4.1. Preliminary Analyses to Validate Methodological Approach for Remaining Analyses

A set of preliminary analyses were carried out to explore assumptions in data that may problematise the planned methodological approach. Firstly, the intention to persist scale was analysed for internal reliability. Cronbach’s alpha analysis of this scale resulted in a score of 0.823, which suggests a strong level of internal consistency. This positive result suggests that the scale can be utilised in subsequent analyses within this article. Secondly, a series of regression models were developed to assess the relationship between missing datapoints and students’ eventual continuation. This analysis was included to test whether missing data would need to be accounted for within future analyses. Binary logistic regression models showed that there was no statistically significant relationship between students’ likelihood to miss any survey datapoint and their continuation status. Furthermore, there was no statistically significant relationship between the number of surveys that a participant completed and their eventual continuation status. This suggests that missing data can be excluded from future analyses without a risk of skewing the data. Further details on these preliminary analyses, including regression data tables, can be found in Appendix A.

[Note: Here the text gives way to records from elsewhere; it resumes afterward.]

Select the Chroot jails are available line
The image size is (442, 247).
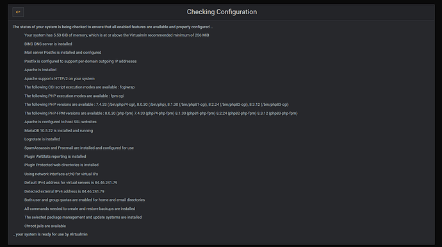click(45, 226)
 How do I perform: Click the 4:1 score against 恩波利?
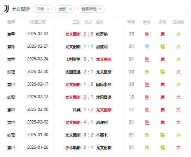pos(88,122)
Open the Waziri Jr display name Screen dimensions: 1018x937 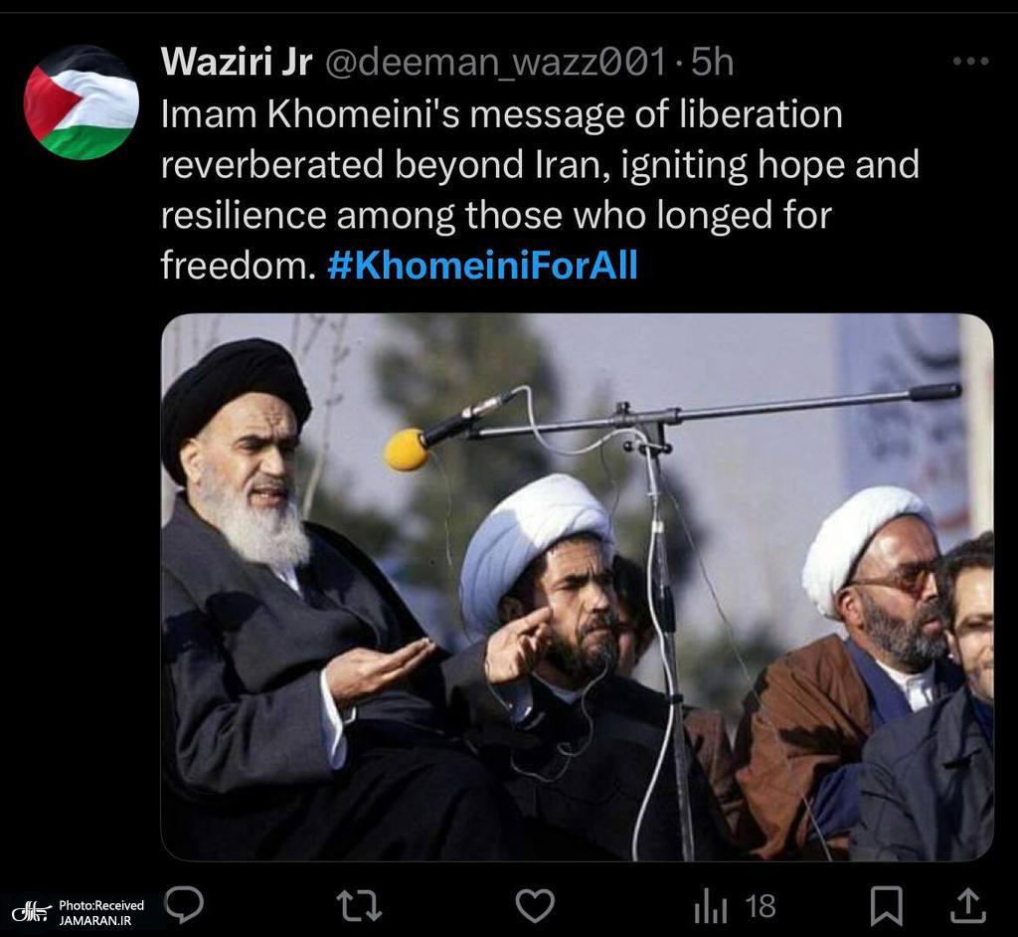237,62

4.2. To What Extent Is Students’ Sense of Belonging a Predictor of Students’ Intention to Persist?

To address this particular research question, plots have been developed to show the absolute levels of students’ sense of belonging and intention to persist at each of the four survey points (Figure 2). This shows a consistent pattern in that students’ sense of belonging and intention to persist are closely linked. It should be noted that the intention to persist scale was not asked of students at the beginning of the study, as it was felt that it was too early into students’ time at university to ask about persistence.
Given that they were measured by separate scales, little focus should be given to the fact that intention to persist was consistently greater than students’ sense of belonging at all measurement points. Whilst, the questions in each scale were devised using the same Likert scale—from strongly disagree to strongly agree—they are different scales. Instead of focusing solely on absolute values, instead more insight can be gained by exploring changes over time. Through this lens, it is clear that both students’ sense of belonging and intention to persist decreased slightly on average through the first academic year of study.

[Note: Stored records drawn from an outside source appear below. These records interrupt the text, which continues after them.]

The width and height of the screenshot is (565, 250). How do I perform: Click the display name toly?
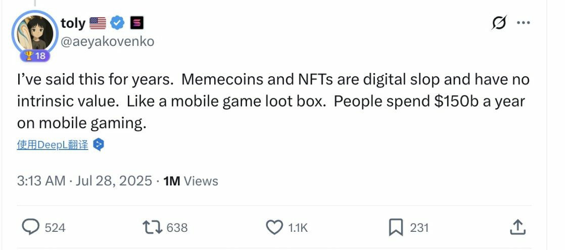73,23
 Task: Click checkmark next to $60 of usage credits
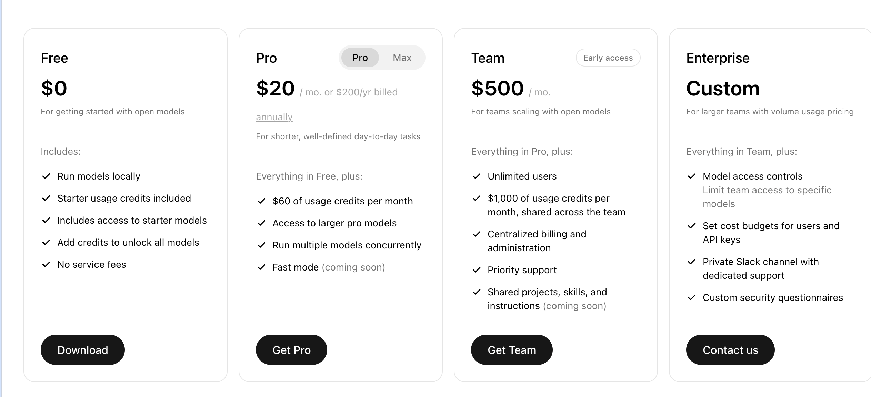click(261, 201)
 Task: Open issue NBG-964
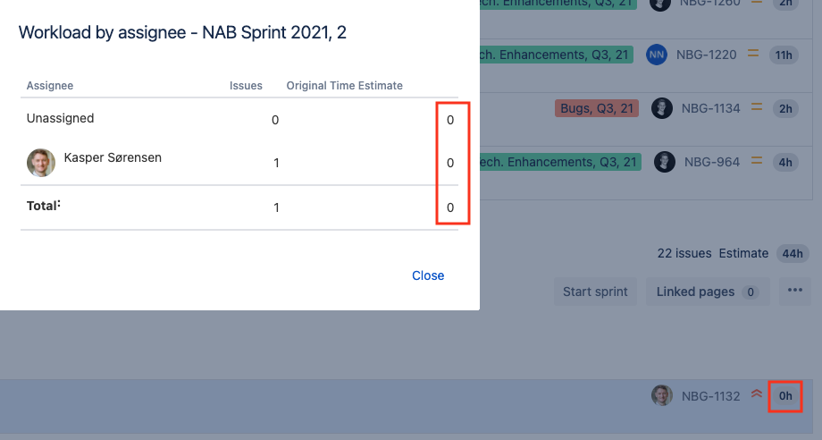712,162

The strength of the connection between these two constructs is explored further through the use of linear regression analyses. Given the longitudinal nature of this study, there are multiple ways to assess the connection between student belonging and intention to persist through regression analyses. Four connected analyses were conducted to explore this looking at the strength of the relationship between the following:
  • Belonging and intention to persist at each survey measurement point (Table 3)—to explore whether the relationship between the variables is stronger or weaker at certain points in the year;
  • Average sense of belonging against the average intention to persist (Table 4 and Figure 3)—to explore the strength of the relationship between the variables when looking at a students’ experience across all data points;
  • Students’ sense of belonging and intention to persist at the next survey measurement point (Table 5)—to explore whether the sense of belonging is a reliable predictor of future intention to persist. This could then indicate how belonging could be used as a lead indicator of intention to persist—in a similar way to how intention to persist is seen as a lead indicator of continuation itself;
  • Change in students’ sense of belonging against change in students’ intention to persist (Table 6)—to explore whether efforts to affect students’ sense of belonging could be expected to have corresponding shifts in students’ intentions to persist.

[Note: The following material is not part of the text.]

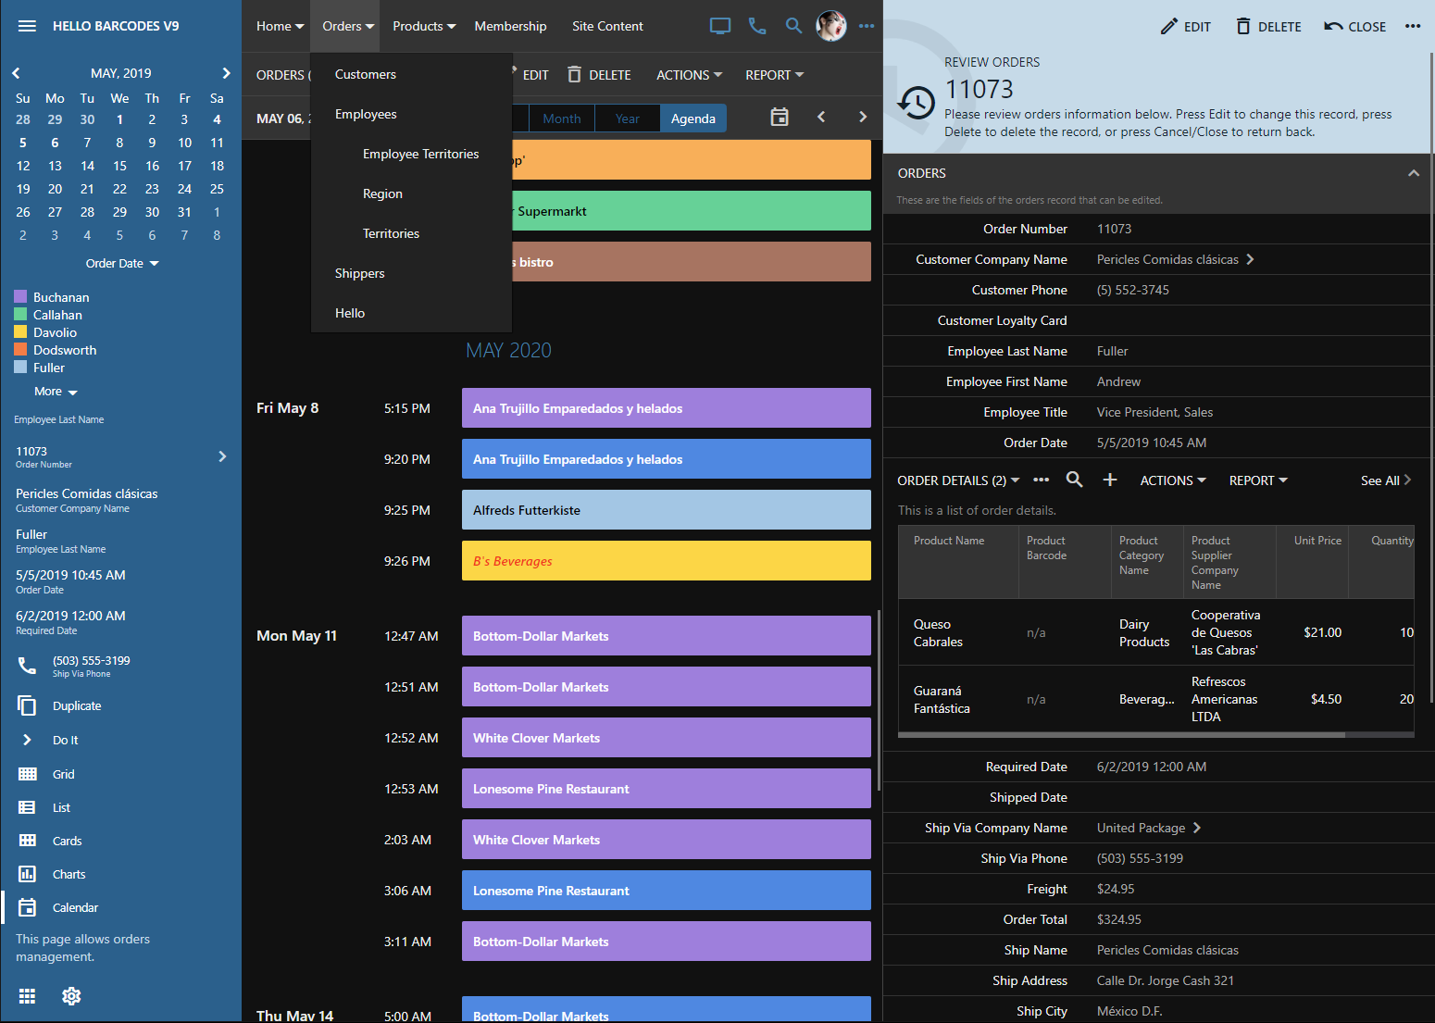Search order details with the magnifier icon

1074,480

For all of these regression models, while the focus of the analyses was exploring the relationship between a sense of belonging and intention to persist, students’ demographic variables were included in the models so that any differences across demographic categories could be accounted for. As none of the demographic variables showed statistically significant relationships with intention to persist in these models, they have not been presented in the below results tables for clarity of presentation. Full regression results tables can be found in Appendix B.
Table 3 shows the first of four linear regression analyses to explore the strength of the relationship between students’ sense of belonging and intention to persist. At each survey measurement point, there was a very strong, positive relationship between the two constructs. Estimate values ranged from 0.919 to 0.955, suggesting that each percentage increase in students’ sense of belonging was associated with slightly less than a one percent increase in students’ intention to persist. All coefficients had a statistical significance of less than 0.001. These analyses also suggest that the positive relationship between a sense of belonging and intention to persist was slightly stronger at the end of the academic year (in the May survey) compared to the February and December survey points.
Building on the above analysis, a regression model and scatter plot were created to show the relationship between each participant’s average sense of belonging and average intention to persist (Table 4).
Given that belonging and intention to persist were strongly correlated within each survey measurement point, it perhaps could be expected that the relationship between the average values for these two constructs would be similarly high. In fact, the average sense of belonging was almost a perfect predictor of students’ average intention to persist (β = 0.989, p < 0.001, n = 66).
Whilst not true for all constructs measured in surveys, there is a risk that the extremely high correlations between these variables could be explained by common method bias, as students were completing their questions about the sense of belonging and intention to persist within the same overarching questionnaire. There is a risk of acquiescence bias: if students had been responding positively to the questions about belonging, then this could have primed them to also respond more positively to all subsequent questions: those around intention to persist.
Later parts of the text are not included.